12. Update the 1992 GEIS. EPA notes that it is "concerned that over the past 17 years since the 1992 GElS was written, the 'existing' environment and conditions in New York State have changed sufficiently that using the information from that report as a baseline for the dSGEIS will not take into account the cumulative impacts from habitat fragmentation, population increase, and climate change that may have occurred during that time."

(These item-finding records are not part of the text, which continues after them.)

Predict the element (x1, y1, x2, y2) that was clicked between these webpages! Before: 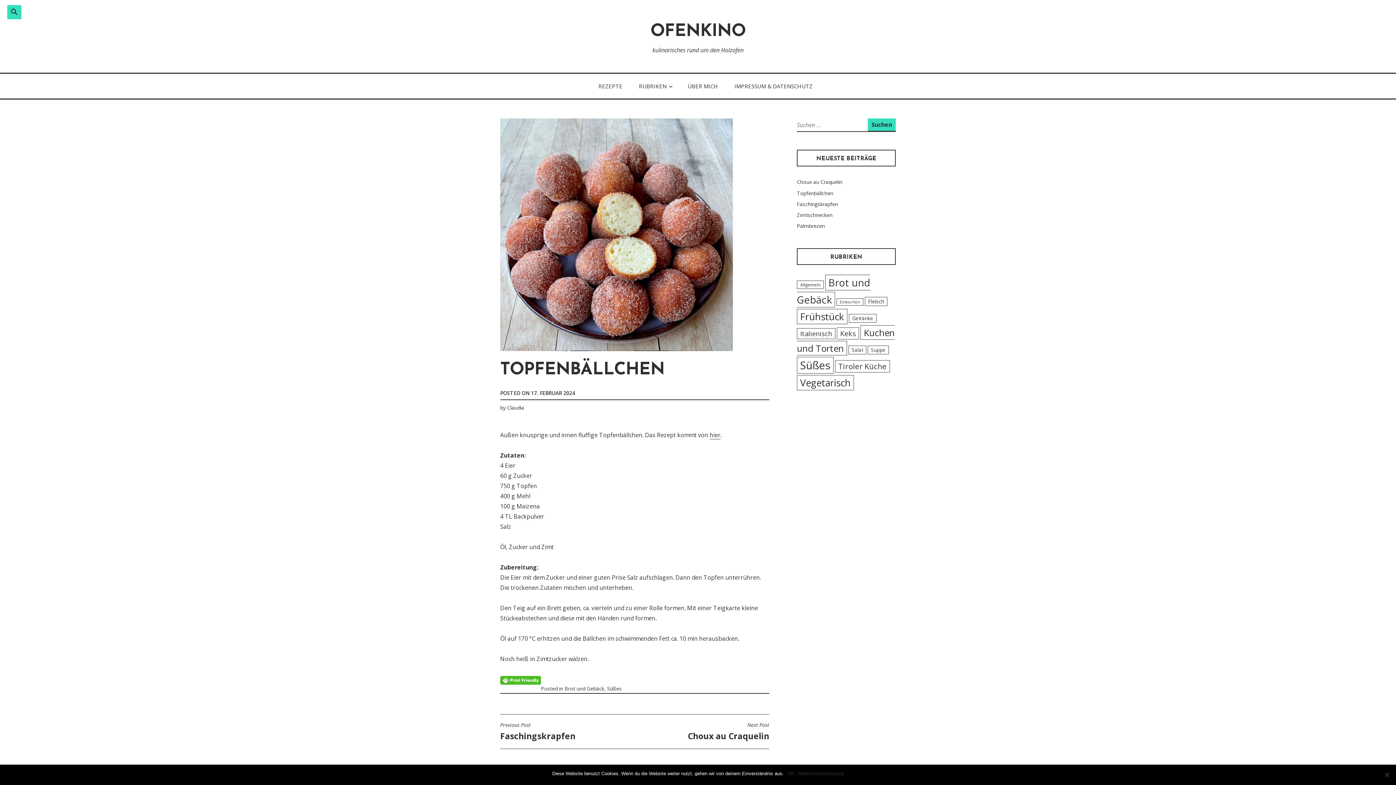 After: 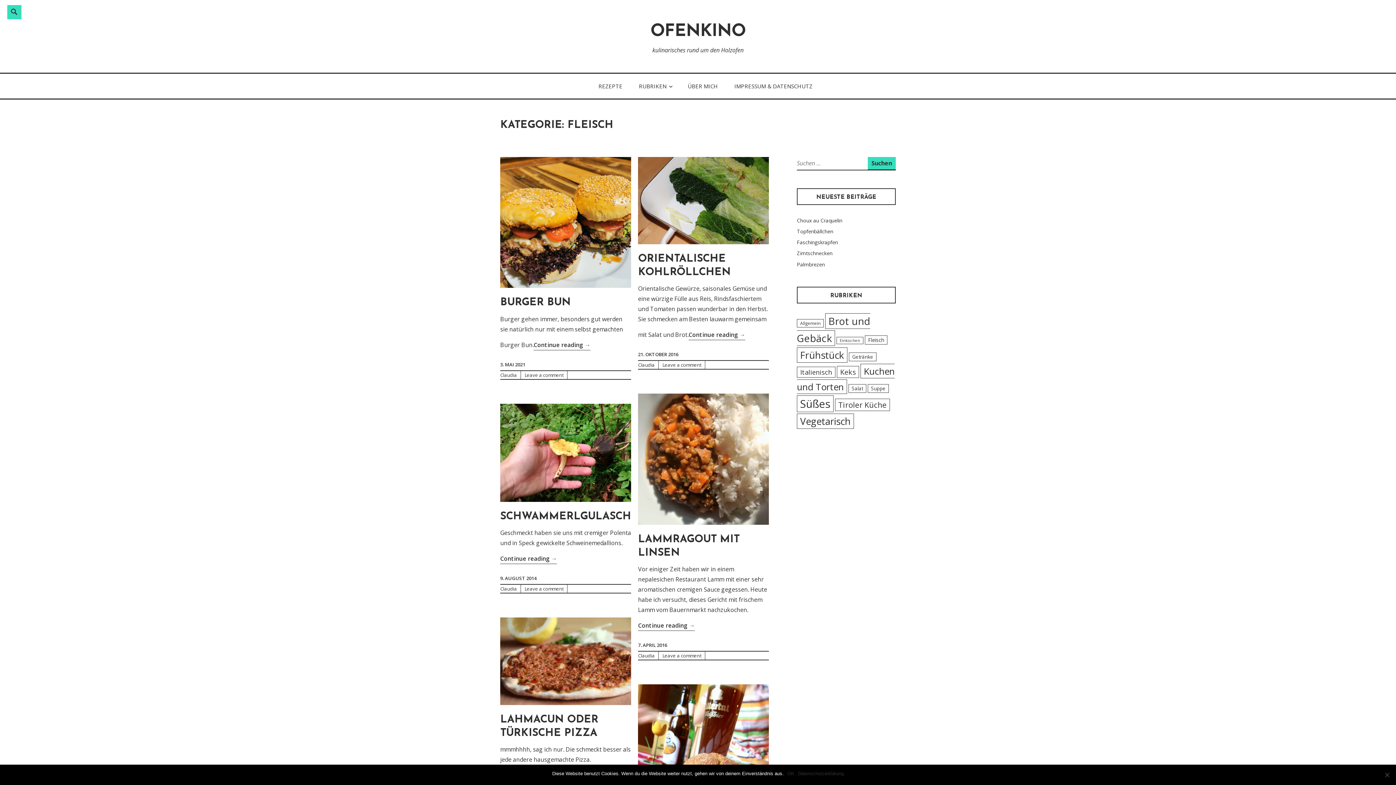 Action: bbox: (865, 297, 887, 306) label: Fleisch (6 Einträge)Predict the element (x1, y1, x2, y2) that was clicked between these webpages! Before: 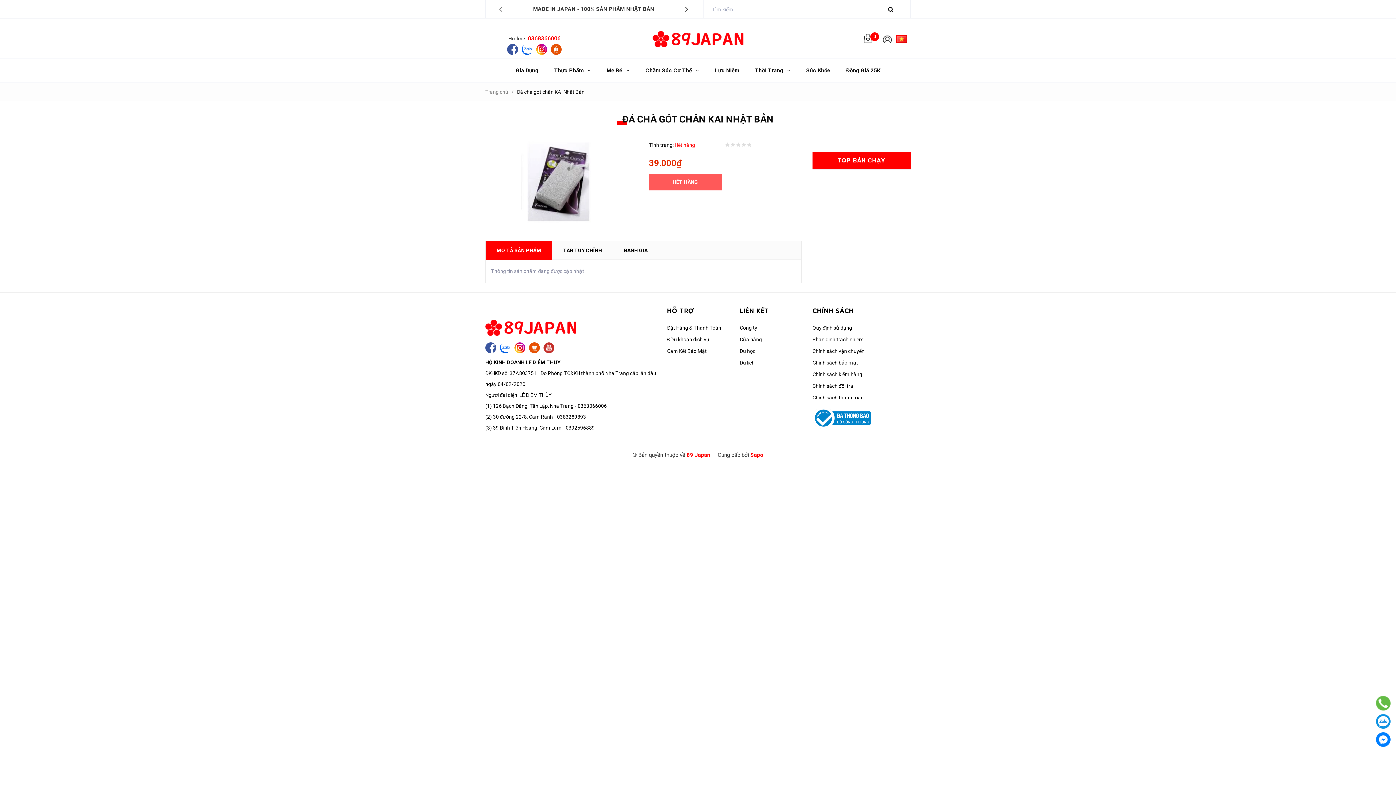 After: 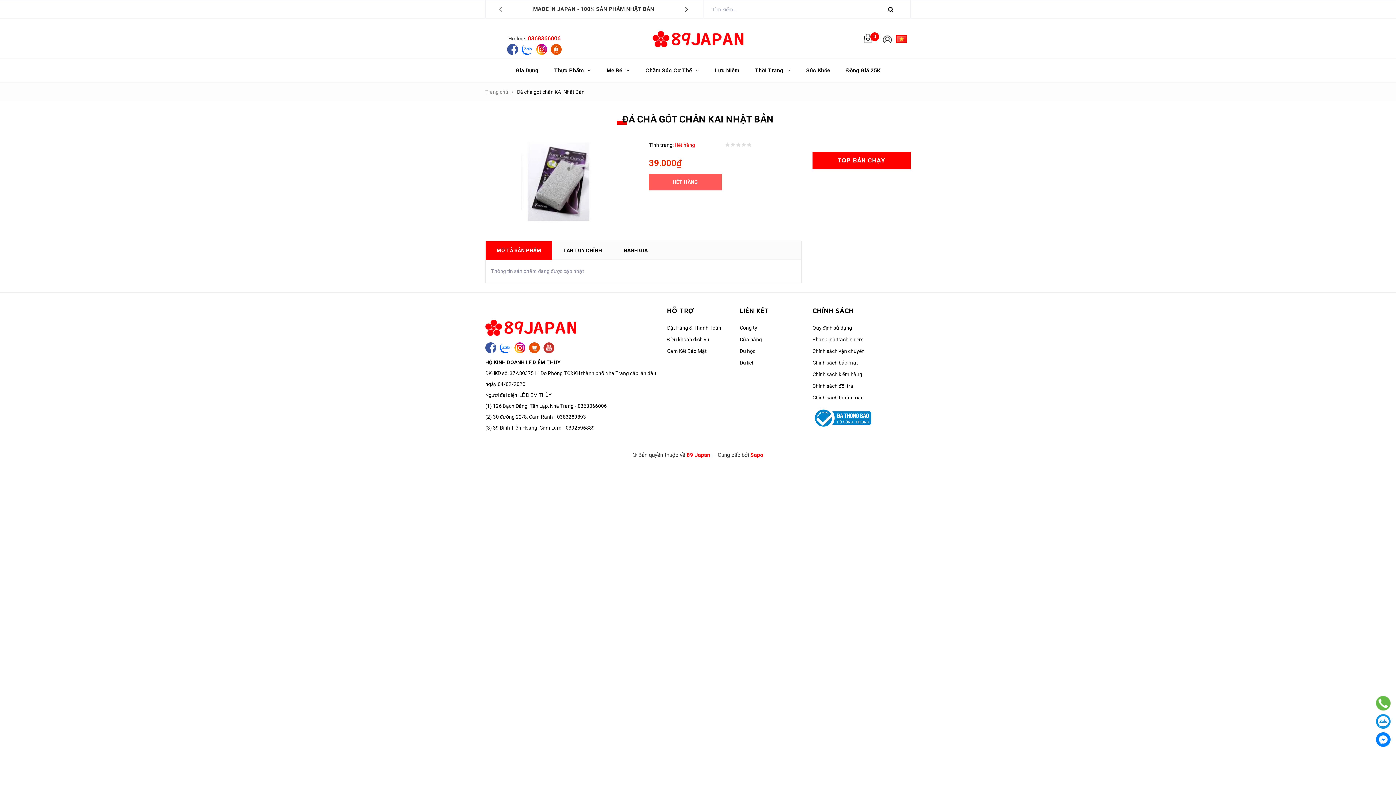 Action: bbox: (550, 46, 561, 51)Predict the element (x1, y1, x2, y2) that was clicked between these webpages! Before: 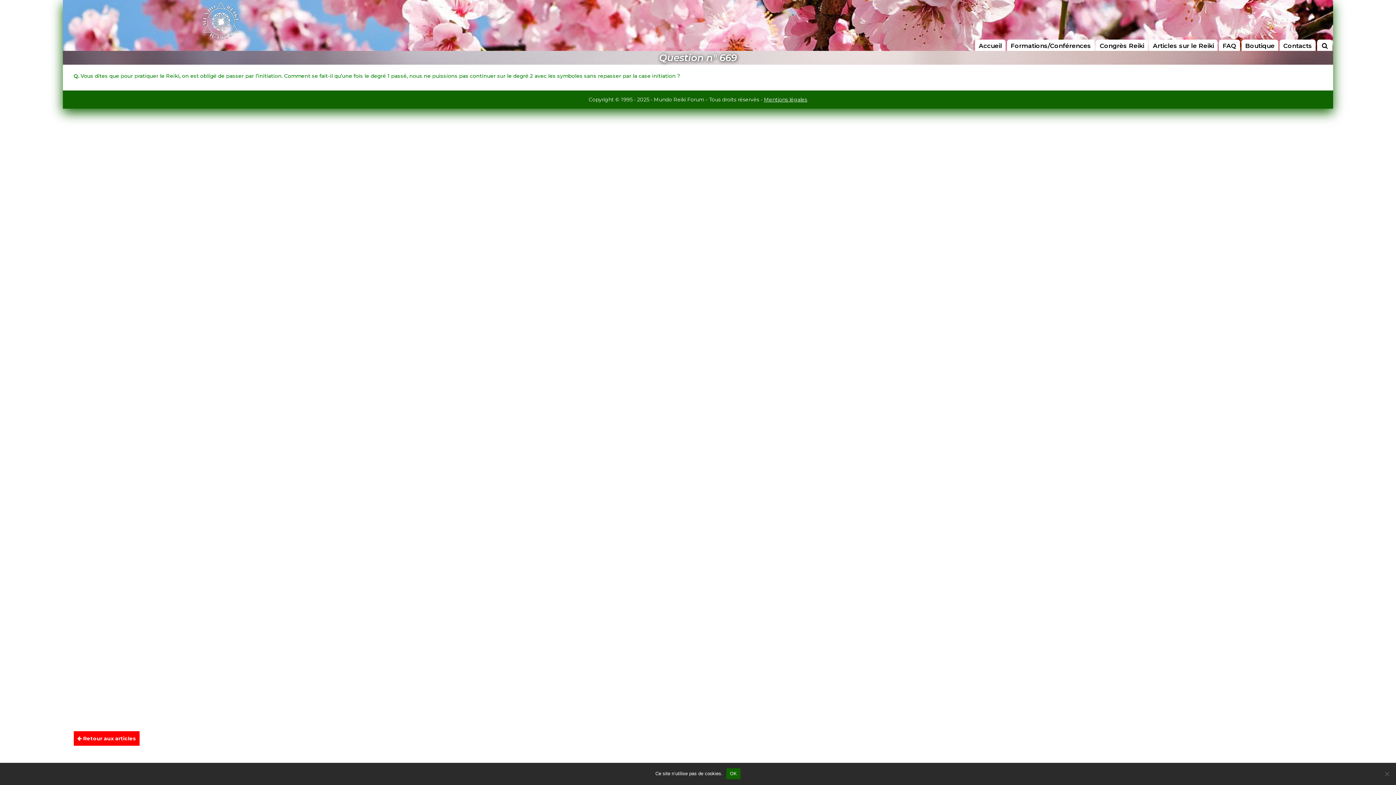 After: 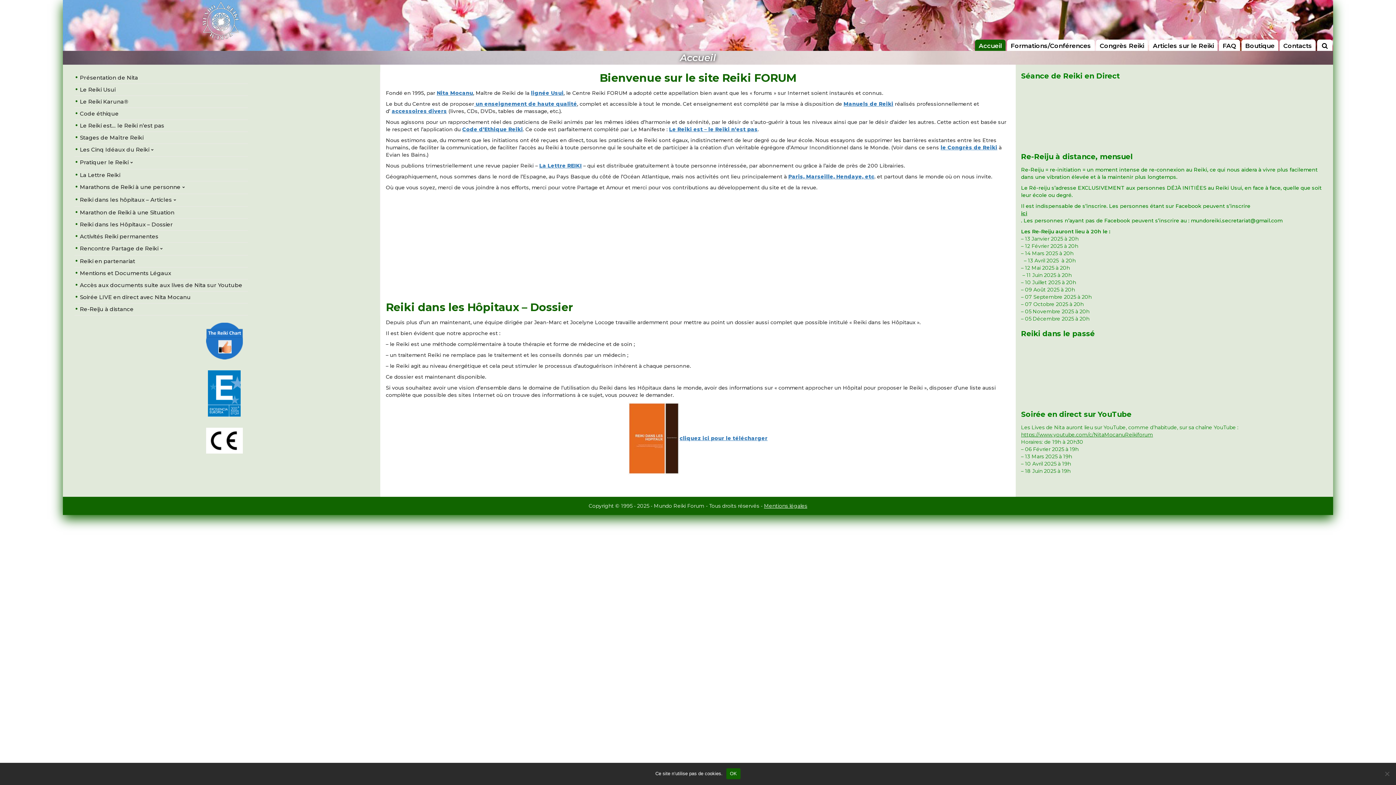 Action: bbox: (202, 17, 238, 23)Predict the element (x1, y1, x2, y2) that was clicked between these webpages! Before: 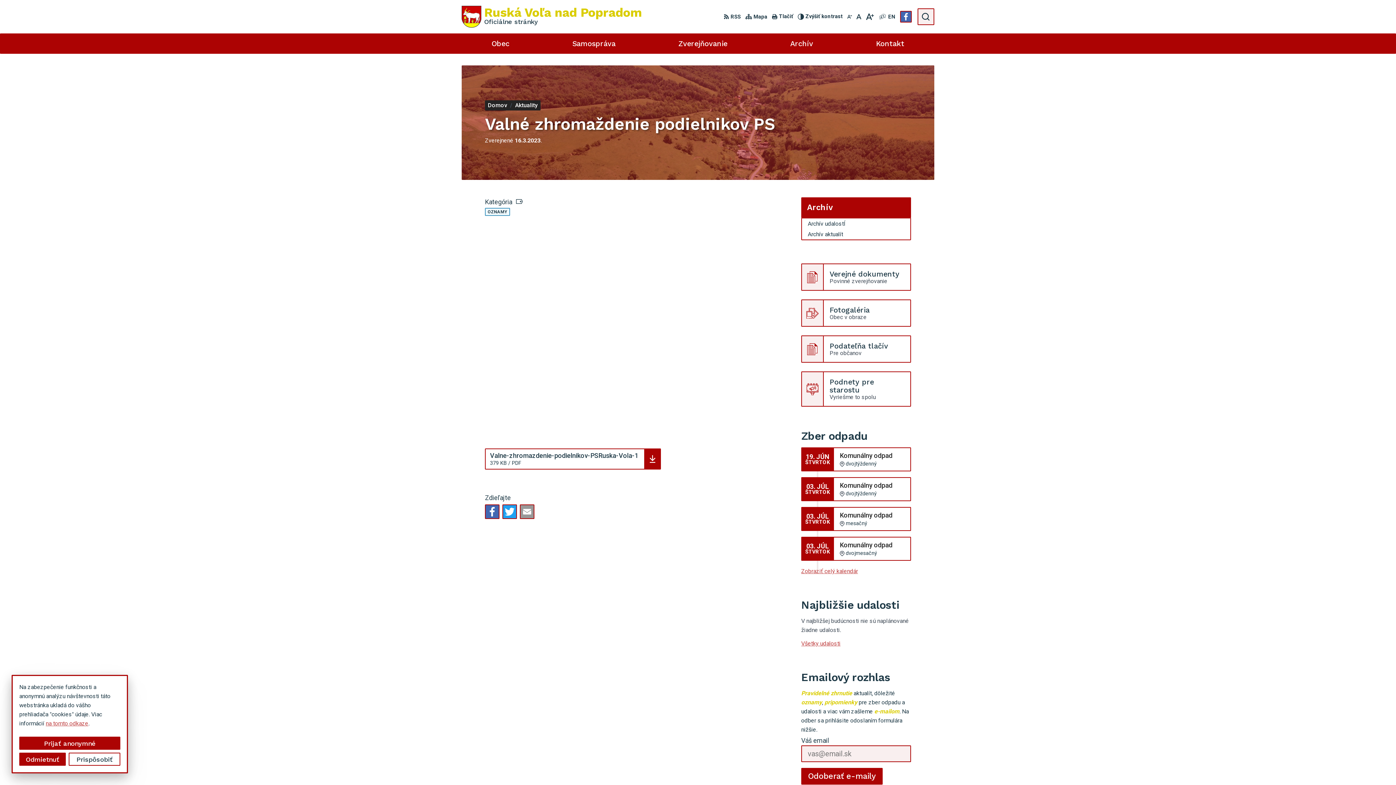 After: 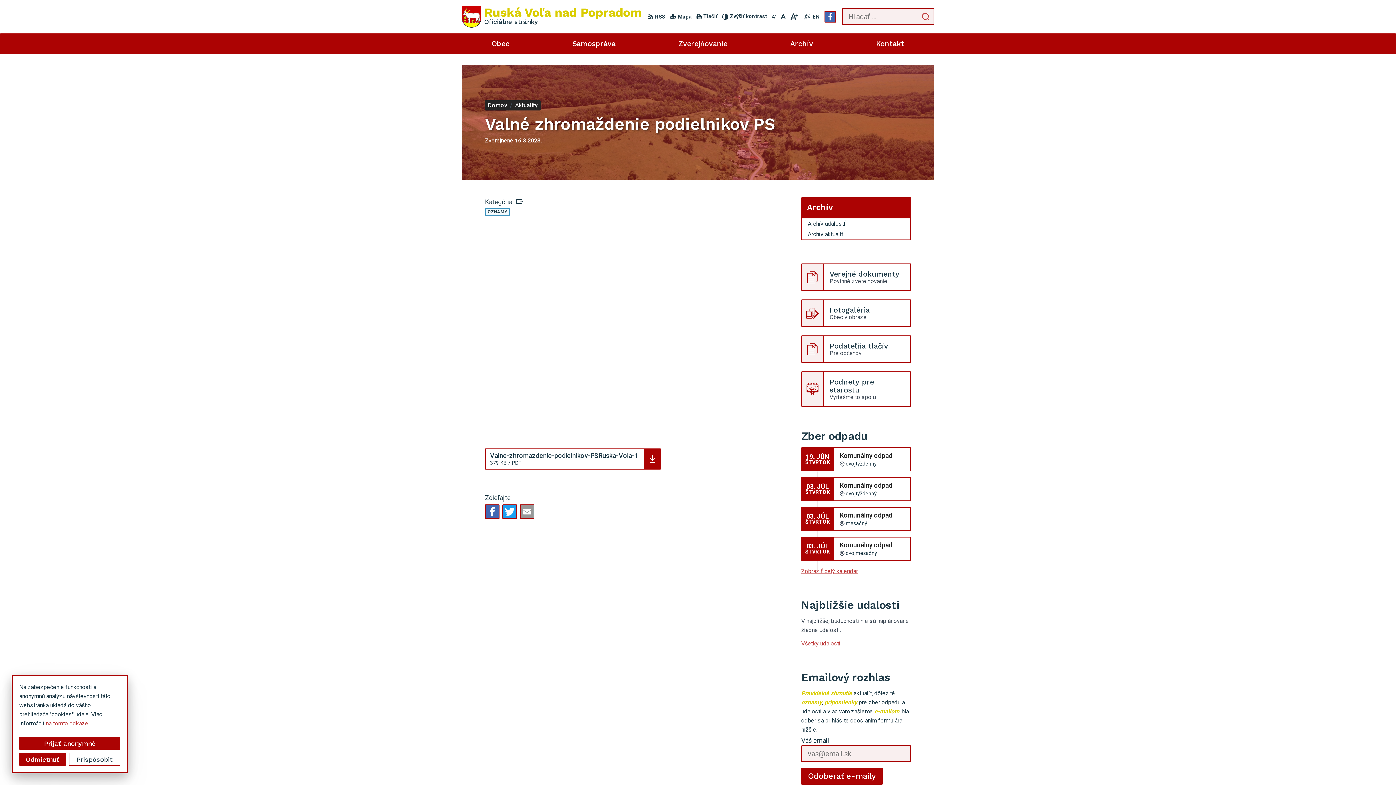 Action: bbox: (919, 10, 932, 23) label: Odoslať vyhľadávací formulár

13. Require compliance with a critical EPA policy change regarding air quality assessment. Shortly after the draft SGEIS was released on 9/30/09, EPA adopted a major new policy regarding New Source Review (NSR) and Title V permitting programs pursuant to the Clean Air Act. This reversed the EPA policy in effect when the draft SGEIS was prepared. The new policy changes the requirements for "source aggregation" for air permitting programs. According to a DEC Powerpoint slide: "Since level of aggregation must be case by case, SGEIS cannot provide definitive answers (emphasis added)." See: http://www.nytimes.com/gwire/2009/10/14/14greenwire-epa-tosses-bush-era-... and http://toxicstargeting.com/sites/default/files/pdfs/powerpoint_foil-4pg.pdf
14. Eliminate DEC’s current hazardous waste regulatory exemption for gas drilling wastes and impose strict liability for cleaning up gas drilling pollution hazards.
15. Require the New York State Department of Health to share co-lead agency status with DEC and assess health impacts on a comprehensive basis.
16. Require immediate disclosure of uncontrolled gas drilling pollution releases, establish a dedicated fund to remediate gas drilling hazards and require gas drilling firms to provide financial surety for remediating problems by posting bonds or providing insurance coverage.